I think that what you describe is actually normal.

I built into this version two alternate scoring approaches. Both use the raw output from the interpretMSSpectrum::findmain() function, but how the output are ranked may differ between the two. The two sets of results are here:

> RC$M.findmain[7]
[1] 754.3322
> RC$M.ramclustr[7]
[1] 160.125

This is an example from a spectrum where the two scoring formulas generated different results. By default i was using the ramclustr score when they differed. This was a decision made largely on results i saw from my instrument and conditions. you can see a record of which scoring method is used to select the 'best' match by looking at the RC$use.findmain slot. Every value which is listed as TRUE is using the findmain scoring best match, while every value that is FALSE is using the ramclustr version.

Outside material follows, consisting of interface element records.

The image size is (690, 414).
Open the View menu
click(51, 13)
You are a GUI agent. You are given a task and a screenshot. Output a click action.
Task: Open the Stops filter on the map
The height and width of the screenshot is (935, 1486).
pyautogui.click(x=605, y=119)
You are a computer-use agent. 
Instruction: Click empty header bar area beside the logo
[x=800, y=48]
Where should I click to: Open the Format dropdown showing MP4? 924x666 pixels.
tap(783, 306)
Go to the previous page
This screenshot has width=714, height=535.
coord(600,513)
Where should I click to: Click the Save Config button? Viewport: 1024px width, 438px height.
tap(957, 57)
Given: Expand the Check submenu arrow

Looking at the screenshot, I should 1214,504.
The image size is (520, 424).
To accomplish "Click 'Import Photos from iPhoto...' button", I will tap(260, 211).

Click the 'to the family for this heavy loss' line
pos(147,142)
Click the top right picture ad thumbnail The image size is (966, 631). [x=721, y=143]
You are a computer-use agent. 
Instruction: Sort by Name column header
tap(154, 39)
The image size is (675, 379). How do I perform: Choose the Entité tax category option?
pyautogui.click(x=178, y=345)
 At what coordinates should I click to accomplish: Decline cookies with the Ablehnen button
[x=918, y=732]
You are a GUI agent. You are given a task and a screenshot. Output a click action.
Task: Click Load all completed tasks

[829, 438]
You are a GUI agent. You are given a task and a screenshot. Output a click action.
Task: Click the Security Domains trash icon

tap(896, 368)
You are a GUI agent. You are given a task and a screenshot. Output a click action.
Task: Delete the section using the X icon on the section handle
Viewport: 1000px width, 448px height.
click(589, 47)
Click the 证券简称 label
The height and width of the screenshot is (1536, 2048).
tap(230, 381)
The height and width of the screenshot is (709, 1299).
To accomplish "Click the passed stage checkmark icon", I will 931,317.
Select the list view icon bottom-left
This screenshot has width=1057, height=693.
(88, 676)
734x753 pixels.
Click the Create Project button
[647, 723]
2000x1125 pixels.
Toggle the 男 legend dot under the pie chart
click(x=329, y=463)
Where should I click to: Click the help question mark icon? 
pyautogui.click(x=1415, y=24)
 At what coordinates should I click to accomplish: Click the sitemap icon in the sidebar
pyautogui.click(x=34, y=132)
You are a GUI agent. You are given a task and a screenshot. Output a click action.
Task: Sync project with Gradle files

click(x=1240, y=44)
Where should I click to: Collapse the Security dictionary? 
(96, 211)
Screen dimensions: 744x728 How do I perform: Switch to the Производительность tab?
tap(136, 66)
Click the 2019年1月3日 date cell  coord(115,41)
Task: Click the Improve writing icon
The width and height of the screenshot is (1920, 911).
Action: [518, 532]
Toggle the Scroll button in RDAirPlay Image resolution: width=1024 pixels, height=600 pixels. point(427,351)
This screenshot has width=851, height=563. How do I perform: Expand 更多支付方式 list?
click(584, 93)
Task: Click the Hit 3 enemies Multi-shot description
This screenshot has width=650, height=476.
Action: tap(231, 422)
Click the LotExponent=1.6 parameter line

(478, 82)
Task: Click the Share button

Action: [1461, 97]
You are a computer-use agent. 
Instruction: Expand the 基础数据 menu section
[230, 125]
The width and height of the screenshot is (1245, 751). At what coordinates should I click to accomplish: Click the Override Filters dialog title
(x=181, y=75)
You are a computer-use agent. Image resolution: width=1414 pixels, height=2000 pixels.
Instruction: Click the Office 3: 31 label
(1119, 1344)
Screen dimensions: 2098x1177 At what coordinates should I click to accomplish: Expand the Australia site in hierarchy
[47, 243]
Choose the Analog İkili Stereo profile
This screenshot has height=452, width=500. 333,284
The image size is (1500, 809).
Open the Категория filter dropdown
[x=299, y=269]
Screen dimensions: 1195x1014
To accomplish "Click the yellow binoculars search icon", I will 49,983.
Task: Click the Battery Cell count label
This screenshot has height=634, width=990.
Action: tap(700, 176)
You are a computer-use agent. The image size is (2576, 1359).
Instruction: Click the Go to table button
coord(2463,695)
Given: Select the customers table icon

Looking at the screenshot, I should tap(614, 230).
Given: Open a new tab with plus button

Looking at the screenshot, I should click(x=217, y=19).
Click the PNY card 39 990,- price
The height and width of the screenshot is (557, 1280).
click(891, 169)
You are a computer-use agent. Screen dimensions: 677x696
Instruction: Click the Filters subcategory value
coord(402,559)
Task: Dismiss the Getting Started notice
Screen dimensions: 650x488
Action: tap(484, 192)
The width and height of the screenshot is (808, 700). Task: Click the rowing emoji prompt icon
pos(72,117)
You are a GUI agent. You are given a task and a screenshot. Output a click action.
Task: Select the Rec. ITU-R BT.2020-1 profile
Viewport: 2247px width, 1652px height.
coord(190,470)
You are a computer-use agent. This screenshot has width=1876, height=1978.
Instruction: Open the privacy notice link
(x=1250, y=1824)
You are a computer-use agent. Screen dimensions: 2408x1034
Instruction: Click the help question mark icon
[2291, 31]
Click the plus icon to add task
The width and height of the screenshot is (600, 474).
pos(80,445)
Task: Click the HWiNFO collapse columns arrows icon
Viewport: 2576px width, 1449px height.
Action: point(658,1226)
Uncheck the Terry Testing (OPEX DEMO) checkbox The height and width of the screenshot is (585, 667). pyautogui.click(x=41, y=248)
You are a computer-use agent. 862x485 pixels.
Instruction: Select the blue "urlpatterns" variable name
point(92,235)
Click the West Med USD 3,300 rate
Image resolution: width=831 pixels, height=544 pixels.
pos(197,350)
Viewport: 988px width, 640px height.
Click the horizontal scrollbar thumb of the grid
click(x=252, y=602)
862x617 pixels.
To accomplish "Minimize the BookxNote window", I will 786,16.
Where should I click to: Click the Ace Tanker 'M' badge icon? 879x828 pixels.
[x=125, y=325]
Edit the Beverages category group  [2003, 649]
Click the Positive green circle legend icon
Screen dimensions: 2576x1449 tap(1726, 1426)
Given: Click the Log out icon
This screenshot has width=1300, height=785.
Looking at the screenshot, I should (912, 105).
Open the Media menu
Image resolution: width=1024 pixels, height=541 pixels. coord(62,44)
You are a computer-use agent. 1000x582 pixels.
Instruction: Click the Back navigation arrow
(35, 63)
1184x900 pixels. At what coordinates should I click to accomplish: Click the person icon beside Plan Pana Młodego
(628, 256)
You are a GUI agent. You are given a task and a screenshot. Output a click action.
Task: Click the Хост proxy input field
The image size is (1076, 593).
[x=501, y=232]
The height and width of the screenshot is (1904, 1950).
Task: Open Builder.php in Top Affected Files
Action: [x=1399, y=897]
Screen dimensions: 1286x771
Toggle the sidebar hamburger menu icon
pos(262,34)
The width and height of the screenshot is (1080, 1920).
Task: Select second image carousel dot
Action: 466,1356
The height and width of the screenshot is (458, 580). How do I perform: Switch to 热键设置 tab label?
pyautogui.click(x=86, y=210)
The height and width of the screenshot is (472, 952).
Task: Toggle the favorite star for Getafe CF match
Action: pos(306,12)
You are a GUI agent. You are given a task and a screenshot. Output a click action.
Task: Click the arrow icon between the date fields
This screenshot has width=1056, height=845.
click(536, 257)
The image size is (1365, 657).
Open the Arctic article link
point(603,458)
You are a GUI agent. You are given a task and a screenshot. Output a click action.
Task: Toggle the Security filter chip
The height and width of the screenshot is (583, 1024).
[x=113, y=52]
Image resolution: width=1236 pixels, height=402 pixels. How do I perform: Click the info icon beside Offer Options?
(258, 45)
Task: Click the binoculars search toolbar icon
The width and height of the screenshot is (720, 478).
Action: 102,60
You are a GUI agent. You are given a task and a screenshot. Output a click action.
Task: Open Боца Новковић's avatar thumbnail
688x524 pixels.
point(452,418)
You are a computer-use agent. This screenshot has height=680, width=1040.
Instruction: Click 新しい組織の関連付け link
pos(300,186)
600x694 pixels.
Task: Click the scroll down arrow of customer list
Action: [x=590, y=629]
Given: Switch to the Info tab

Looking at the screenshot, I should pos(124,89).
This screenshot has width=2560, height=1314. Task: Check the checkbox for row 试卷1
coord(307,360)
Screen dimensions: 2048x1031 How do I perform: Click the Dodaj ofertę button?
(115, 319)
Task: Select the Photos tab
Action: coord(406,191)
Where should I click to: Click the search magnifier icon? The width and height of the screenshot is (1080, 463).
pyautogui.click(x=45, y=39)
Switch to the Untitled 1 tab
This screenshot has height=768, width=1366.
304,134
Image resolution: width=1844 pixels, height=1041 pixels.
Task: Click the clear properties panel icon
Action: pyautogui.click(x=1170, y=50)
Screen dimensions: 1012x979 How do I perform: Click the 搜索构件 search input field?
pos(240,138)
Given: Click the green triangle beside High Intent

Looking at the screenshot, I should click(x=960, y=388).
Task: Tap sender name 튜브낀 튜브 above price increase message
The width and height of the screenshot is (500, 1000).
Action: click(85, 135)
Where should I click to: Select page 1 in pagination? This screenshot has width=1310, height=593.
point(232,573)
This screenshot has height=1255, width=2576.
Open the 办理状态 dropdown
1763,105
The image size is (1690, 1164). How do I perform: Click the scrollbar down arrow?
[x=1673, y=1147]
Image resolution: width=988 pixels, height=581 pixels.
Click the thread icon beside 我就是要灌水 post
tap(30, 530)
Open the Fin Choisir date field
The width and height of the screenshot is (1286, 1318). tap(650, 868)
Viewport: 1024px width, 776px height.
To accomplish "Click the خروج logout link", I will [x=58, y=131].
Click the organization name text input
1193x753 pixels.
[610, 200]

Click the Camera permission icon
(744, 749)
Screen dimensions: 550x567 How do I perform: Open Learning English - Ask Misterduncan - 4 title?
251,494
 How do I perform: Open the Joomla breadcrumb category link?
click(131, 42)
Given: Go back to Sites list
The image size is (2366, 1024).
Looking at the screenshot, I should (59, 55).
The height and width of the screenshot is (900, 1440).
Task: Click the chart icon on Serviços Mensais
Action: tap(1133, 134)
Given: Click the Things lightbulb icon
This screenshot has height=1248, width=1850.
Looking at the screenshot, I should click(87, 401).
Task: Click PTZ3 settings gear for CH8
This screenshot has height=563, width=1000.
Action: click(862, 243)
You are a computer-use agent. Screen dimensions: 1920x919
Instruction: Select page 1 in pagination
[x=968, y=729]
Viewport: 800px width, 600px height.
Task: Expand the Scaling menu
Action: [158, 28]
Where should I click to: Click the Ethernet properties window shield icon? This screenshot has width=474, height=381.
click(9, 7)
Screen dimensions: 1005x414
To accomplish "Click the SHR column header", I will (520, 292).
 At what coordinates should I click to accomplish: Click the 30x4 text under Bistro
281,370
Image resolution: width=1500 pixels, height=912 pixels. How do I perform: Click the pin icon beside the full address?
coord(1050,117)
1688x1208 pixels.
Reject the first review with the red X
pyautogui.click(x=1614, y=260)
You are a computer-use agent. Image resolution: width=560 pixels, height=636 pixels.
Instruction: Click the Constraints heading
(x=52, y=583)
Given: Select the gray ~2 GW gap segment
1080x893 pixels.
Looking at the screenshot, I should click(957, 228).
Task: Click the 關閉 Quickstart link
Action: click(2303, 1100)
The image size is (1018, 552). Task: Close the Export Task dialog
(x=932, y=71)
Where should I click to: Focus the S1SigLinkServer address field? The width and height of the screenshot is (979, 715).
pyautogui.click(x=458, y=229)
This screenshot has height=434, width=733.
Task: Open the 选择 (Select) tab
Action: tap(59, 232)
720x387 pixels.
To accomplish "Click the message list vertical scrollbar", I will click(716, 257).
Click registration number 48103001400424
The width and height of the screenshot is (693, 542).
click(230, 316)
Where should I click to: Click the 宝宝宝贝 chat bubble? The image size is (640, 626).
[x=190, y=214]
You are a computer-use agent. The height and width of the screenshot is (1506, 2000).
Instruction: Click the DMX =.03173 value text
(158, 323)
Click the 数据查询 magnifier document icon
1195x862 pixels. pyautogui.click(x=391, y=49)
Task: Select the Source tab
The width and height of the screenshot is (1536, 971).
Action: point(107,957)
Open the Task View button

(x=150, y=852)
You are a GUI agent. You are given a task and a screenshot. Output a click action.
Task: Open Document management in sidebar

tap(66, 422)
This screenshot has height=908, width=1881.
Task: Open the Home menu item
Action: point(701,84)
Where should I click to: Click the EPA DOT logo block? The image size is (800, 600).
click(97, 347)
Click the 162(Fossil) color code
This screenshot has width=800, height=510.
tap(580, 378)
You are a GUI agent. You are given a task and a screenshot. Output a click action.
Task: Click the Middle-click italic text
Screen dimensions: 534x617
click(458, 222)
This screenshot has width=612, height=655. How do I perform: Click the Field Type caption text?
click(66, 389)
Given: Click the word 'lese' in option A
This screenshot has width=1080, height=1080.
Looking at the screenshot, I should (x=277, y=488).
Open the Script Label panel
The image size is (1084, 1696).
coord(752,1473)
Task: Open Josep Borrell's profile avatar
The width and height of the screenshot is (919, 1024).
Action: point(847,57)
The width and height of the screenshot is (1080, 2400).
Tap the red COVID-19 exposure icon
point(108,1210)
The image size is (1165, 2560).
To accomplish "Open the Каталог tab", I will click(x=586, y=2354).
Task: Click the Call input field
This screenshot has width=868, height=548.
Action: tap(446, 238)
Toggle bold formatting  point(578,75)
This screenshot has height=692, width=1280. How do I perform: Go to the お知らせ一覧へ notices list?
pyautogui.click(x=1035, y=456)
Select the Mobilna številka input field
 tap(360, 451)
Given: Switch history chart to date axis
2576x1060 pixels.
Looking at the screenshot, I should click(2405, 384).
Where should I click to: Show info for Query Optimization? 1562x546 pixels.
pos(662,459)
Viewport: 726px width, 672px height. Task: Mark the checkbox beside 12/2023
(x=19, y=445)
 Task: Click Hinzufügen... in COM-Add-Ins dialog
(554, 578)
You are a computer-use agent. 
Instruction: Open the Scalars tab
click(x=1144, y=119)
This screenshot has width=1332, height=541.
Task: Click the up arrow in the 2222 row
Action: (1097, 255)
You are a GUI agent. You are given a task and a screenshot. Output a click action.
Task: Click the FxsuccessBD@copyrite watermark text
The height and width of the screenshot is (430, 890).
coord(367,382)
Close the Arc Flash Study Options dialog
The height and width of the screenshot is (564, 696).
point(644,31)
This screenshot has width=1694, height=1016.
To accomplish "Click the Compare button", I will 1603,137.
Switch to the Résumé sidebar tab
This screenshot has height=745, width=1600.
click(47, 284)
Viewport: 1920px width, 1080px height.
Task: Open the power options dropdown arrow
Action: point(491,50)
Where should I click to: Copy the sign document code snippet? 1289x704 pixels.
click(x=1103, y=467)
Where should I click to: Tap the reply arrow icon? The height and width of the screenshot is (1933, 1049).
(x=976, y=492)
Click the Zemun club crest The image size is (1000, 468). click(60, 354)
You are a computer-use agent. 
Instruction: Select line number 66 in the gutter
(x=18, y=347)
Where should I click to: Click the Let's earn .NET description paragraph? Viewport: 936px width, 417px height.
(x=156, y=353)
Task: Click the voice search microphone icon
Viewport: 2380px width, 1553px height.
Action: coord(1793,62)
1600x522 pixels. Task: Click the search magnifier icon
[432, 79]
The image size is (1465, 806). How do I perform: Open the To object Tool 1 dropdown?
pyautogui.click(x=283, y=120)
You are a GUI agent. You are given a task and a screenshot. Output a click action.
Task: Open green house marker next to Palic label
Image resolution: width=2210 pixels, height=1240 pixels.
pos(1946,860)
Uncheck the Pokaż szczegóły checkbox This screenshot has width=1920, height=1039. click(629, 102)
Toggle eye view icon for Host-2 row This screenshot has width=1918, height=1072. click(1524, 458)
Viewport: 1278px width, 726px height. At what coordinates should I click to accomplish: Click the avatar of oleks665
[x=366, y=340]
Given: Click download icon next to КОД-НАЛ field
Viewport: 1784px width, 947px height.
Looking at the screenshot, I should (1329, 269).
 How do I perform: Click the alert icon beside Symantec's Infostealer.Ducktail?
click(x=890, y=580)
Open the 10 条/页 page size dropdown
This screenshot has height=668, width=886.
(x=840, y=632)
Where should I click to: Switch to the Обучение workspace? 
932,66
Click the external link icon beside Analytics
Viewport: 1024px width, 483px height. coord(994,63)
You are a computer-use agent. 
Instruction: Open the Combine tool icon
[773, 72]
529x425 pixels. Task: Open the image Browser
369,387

This may explain why you are seeing what you see. i.e. the precursor mass being exported is correct. In the case from the example listed above:

> RC$use.findmain[7]
[1] TRUE
> RC$precursor.mz[7]
[1] 777.3206
> RC$precursor.type[7]
[1] "[M+Na]+"

if i look at a compound where the best ranked findmain output agree:


> cmpd <- 5;  RC$M.findmain[cmpd]; RC$M.ramclustr[cmpd]
[1] 983.4735
[1] 983.4735
> RC$use.findmain[cmpd]
[1] FALSE
> RC$precursor.mz[cmpd]
[1] 1006.451
> RC$precursor.type[cmpd]
[1] "[M+Na]+"

Does this clarify things, or are your ramclust objects still inconsistent with the MSP output?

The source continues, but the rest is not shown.